EXERCISE DESCRIPTION:
Where does "Generate" occur in the listing? Copy every line that holds it.

EXERCISE DATA:
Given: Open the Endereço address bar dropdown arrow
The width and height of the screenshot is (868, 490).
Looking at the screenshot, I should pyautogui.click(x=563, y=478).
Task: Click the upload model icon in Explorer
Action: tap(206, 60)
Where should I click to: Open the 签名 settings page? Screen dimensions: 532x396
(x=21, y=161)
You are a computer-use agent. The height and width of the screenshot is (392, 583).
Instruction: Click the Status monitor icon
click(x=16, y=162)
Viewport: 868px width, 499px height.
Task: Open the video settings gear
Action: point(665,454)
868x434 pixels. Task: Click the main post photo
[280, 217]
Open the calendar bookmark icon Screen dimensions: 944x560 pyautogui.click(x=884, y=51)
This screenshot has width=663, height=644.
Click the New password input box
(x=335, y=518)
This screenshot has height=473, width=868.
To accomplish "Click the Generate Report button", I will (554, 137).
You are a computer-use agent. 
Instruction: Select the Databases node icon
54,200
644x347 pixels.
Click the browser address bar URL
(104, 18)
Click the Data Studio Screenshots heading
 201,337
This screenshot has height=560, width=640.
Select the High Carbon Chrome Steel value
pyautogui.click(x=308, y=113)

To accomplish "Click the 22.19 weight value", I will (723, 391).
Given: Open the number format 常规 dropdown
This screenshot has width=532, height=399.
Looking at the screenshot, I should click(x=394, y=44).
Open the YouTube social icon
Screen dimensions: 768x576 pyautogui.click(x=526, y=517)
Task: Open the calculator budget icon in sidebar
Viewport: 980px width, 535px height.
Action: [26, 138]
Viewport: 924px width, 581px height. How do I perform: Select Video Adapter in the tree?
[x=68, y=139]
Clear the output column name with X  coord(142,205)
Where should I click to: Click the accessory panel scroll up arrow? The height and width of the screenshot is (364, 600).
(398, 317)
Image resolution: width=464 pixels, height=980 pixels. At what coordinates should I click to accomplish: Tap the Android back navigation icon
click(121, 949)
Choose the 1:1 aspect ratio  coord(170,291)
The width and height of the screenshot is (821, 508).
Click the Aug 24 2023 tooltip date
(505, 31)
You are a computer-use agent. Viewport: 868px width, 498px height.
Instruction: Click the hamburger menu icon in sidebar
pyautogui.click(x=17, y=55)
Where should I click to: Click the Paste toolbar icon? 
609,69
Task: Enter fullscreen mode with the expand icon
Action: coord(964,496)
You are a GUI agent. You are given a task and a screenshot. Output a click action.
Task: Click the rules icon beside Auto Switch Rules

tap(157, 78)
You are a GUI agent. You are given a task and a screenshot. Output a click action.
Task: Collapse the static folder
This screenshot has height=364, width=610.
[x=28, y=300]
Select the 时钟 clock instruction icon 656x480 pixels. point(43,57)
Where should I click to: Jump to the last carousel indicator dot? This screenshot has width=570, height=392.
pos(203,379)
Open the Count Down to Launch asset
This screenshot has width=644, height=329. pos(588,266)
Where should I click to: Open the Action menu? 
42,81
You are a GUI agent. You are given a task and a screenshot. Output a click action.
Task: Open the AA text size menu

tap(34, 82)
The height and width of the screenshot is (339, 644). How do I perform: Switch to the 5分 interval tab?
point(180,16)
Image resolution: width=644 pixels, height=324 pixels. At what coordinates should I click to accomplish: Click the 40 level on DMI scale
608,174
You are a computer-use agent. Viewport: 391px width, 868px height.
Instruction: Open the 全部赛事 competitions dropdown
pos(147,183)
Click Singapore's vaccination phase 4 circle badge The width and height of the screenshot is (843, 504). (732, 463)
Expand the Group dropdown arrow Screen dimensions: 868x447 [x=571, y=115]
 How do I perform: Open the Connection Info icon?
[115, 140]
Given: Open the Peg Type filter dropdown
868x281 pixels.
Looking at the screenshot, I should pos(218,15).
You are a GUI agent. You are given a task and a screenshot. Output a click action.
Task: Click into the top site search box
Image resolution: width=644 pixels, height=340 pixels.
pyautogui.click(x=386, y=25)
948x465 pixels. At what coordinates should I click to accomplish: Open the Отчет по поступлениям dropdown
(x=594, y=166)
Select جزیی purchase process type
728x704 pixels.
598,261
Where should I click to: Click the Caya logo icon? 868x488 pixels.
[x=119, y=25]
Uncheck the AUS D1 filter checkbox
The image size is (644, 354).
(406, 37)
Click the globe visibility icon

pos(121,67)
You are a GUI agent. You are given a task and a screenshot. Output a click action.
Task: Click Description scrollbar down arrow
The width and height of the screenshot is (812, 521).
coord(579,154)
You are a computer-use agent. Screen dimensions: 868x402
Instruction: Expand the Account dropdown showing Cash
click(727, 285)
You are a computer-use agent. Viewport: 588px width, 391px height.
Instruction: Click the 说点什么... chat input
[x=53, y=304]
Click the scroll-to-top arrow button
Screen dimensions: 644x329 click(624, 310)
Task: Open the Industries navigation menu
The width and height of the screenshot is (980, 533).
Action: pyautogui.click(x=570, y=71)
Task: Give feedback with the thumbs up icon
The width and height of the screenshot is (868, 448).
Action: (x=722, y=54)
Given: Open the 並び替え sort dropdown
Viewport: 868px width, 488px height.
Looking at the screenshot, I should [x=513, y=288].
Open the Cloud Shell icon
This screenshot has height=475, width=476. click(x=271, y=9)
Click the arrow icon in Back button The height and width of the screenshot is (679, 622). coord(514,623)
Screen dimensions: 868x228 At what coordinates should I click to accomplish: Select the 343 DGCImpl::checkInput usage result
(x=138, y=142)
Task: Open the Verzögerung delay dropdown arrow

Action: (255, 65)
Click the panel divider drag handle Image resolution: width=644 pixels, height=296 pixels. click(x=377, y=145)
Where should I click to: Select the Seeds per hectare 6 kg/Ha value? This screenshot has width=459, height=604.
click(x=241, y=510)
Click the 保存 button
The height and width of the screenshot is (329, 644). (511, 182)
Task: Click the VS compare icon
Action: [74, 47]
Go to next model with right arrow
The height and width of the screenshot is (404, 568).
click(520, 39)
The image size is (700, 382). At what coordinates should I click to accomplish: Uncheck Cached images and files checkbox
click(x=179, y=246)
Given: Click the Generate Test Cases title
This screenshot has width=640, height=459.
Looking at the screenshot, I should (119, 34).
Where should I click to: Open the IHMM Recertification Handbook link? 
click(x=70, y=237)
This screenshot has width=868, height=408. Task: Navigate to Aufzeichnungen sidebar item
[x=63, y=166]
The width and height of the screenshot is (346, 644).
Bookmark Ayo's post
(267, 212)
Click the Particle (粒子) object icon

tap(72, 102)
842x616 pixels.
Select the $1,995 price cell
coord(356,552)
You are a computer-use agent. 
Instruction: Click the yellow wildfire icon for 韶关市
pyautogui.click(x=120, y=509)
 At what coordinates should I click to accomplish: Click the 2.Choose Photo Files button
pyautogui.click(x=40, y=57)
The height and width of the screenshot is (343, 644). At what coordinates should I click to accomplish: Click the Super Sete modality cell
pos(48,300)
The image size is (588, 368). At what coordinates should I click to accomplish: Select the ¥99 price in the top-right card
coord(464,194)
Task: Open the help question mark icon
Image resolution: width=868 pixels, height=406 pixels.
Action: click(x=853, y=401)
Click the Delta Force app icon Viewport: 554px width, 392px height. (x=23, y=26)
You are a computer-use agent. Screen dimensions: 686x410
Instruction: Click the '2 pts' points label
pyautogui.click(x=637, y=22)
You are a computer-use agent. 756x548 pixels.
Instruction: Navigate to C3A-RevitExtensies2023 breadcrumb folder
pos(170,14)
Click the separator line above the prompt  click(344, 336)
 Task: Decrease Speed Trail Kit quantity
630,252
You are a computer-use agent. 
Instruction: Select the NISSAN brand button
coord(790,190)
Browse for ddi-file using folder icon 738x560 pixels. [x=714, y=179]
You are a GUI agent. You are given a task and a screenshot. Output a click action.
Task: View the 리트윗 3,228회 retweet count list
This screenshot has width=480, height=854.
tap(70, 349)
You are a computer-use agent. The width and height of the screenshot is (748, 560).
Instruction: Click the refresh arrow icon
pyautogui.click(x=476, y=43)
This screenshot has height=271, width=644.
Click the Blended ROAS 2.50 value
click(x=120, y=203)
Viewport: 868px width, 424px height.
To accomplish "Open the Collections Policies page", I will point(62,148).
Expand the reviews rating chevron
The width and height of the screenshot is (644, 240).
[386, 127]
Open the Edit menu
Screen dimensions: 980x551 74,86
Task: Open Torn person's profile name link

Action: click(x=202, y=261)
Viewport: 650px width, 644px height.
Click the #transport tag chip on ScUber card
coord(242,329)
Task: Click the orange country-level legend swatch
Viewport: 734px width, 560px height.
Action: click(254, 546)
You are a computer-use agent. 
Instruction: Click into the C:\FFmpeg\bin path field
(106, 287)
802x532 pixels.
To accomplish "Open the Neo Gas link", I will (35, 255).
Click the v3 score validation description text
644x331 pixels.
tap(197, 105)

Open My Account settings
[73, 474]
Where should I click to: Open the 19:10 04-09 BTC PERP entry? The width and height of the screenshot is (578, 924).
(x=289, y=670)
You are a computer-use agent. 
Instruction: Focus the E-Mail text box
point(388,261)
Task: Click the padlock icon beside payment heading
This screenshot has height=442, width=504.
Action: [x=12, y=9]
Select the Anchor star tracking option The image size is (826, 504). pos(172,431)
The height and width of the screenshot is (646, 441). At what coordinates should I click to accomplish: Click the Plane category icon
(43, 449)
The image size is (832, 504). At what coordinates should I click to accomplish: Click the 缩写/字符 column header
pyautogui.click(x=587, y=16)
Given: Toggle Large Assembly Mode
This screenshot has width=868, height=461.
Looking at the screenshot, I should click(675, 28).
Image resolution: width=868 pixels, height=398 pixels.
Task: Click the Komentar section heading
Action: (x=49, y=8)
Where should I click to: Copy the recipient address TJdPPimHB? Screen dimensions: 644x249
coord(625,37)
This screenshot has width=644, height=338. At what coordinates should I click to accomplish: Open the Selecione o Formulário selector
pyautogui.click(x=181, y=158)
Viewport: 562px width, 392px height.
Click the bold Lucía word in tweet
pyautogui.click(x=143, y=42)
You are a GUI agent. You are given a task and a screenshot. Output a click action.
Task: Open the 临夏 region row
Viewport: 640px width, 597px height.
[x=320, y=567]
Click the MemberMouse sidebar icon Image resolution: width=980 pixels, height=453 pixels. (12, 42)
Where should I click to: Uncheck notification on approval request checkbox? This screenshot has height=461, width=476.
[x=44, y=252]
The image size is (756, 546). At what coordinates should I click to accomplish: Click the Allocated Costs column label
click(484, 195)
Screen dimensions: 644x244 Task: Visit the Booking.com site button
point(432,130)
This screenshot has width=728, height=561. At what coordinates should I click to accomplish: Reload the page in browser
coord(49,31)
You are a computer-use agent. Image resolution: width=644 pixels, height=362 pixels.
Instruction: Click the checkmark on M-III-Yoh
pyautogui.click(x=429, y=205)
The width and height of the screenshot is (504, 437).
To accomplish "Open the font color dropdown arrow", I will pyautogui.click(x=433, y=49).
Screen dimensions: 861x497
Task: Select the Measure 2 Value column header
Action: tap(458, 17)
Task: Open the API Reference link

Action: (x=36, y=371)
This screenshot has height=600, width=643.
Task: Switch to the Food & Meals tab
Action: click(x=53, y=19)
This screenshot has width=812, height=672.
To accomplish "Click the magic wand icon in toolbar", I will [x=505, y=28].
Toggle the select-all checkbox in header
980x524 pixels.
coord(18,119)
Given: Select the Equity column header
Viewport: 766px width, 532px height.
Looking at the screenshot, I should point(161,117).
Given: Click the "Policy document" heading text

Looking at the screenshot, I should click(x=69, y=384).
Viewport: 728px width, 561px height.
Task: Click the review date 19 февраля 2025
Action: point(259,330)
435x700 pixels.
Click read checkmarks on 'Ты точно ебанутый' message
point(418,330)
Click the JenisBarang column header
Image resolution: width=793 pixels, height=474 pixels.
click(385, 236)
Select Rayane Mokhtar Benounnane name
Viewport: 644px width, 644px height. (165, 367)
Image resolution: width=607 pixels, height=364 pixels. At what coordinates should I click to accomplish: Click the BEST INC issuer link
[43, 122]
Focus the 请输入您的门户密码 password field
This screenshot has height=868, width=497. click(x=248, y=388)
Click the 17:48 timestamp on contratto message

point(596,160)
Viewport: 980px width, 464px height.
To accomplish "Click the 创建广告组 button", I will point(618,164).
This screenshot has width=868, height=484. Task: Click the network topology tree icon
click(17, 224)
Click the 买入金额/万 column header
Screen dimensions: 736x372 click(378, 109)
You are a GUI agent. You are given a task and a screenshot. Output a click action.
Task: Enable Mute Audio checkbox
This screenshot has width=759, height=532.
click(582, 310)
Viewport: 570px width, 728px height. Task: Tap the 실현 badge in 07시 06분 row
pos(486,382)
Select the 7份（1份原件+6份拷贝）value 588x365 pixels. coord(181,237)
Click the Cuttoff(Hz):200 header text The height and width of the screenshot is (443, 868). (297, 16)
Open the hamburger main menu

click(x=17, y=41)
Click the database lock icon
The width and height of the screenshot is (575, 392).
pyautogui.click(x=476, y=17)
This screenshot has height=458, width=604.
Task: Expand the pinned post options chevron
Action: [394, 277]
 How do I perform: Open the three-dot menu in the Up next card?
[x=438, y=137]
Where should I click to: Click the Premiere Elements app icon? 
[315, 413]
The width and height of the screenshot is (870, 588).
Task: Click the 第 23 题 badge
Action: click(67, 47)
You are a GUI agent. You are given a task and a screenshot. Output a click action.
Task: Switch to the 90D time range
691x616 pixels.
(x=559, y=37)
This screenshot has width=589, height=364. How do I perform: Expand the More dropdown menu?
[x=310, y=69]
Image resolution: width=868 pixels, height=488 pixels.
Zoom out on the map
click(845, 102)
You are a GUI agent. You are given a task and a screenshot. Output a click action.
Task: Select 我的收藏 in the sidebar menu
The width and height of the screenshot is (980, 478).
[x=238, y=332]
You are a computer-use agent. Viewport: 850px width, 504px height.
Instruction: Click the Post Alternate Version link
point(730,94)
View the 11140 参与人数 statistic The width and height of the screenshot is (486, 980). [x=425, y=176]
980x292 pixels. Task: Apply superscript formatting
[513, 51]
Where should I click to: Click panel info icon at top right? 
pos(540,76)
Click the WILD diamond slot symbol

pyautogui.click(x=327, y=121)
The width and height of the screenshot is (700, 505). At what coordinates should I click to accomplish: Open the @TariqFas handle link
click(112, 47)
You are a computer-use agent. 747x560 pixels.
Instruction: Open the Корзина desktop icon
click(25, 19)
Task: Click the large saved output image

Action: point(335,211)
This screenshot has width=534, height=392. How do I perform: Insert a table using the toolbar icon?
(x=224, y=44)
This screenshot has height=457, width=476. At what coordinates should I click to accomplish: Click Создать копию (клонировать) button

TASK RESPONSE:
To accomplish "Click the Generate Report button", I will (554, 137).
Given: Click the Generate Test Cases title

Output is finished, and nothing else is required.